--- PROMPT ---
Summarize the NaNoWriMo text below in two sentences.

--- SOURCE DOCUMENT ---
####
Hello, I’m still here, only I have been very busy with this novel thing. Those of you reading this through a feed reader (well, actually the one of you reading this through a feed reader) might not have noticed, but I have a little button in my sidebar with “NaNoWriMo participant” and my word count on it. As of yesterday evening I have written 20,505 words. So I’m on track though I had wanted to be a little ahead. Well, my son had another round of barfing, sniffling, feverish, almost better, and then ear infection sickness…
I’m quite confident that I will be one of the winners of NaNoWriMo. That’s somebody who has reached a word count of 50,000 words by the end of the month. But I didn’t manage to do this without disturbing my “normal life” after all. So I’m very glad that I told my husband. He was very still at first, and so I hastened to say, “If it interferes with our life, I’ll quit. I’ll do my normal housework, child care and errand duty. The time for this has to come out of TV and blog reading time.” Which it has. Mostly. And he only scolded me twice for doing it. So far.
####
--- DATA SHOWN ---
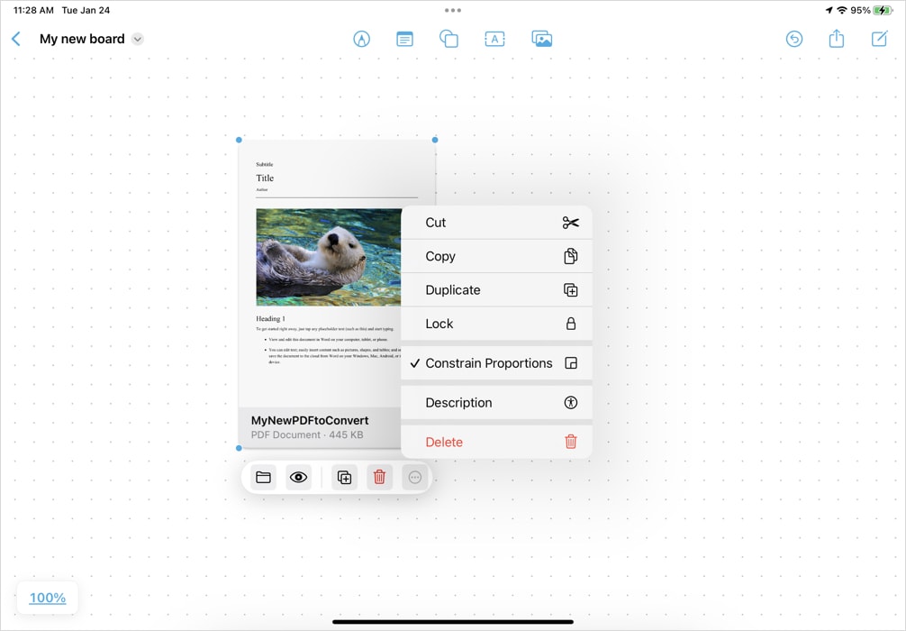906x631 pixels.
Task: Open the shapes library
Action: [448, 39]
####
--- EXERCISE RESPONSE ---
The writer has been busy with a NaNoWriMo novel and reached 20,505 words as of yesterday evening, which is on track though not as far ahead as hoped because the writer's son was sick again. Confident of reaching 50,000 words by month's end, the writer admits the project has disturbed normal life but is glad to have told the husband, who has so far scolded the writer only twice after being promised that the writing time would come out of TV and blog reading.